Phoenix Channels "phx_error" on the socket in CI
The Phoenix JS/socket protocol sends phx_error when a channel process crashes or the socket transport errors. Instead of a phx_reply with :ok, the client gets a phx_error and the channel is closed.
What this error means
A JS or integration test observes a phx_error message on the channel, or the server logs a channel crash.
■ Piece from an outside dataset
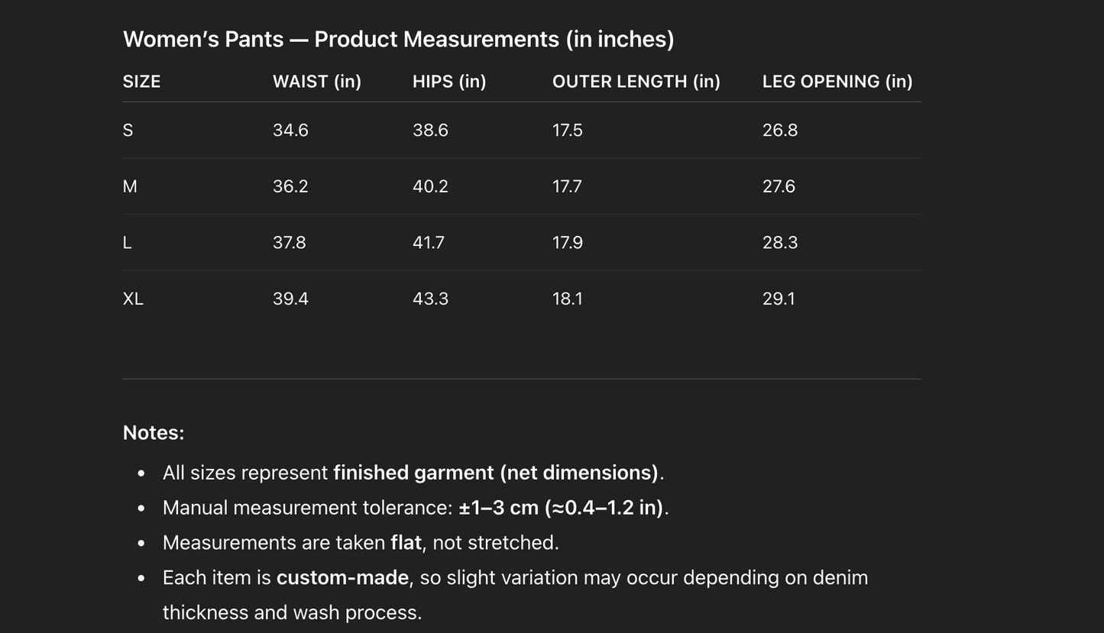Select the OUTER LENGTH (in) column header
The height and width of the screenshot is (633, 1104).
(x=636, y=82)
The channel that was joined stops responding.
[error] GenServer #PID<0.512.0> terminating
** (KeyError) key :user_id not found in: %{}
Last message: %Phoenix.Socket.Message{event: "phx_join", topic: "room:lobby", ...}
push("phx_error", %{})Common causes
The channel process crashed handling a message
An exception in a channel callback (a missing key, a failed match) terminates the channel process, and Phoenix emits phx_error to the client.
The socket transport errored
A transport-level failure on the socket surfaces to the client as phx_error, closing the affected channels.
How to fix it
Fix the crashing callback
- Read the server log line that precedes the phx_error to find the exception.
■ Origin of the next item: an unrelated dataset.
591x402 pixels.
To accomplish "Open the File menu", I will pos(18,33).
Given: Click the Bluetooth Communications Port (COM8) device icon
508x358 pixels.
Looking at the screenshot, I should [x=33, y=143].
- Handle the missing key or failed match in the channel callback.
- Re-run the test and assert a
:okreply instead of an error.
def join("room:" <> _id, _params, socket) do
case socket.assigns[:user_id] do
nil -> {:error, %{reason: "unauthorized"}}
_ -> {:ok, socket}
end
endAssert the failure explicitly in tests
When an error is expected, assert on it so the test is deterministic.
assert {:error, %{reason: "unauthorized"}} =
subscribe_and_join(socket, "room:lobby", %{})How to prevent it
- Guard channel callbacks against missing assigns and bad params.
- Read the server crash log that precedes any phx_error.
- Assert expected error replies rather than treating them as flakes.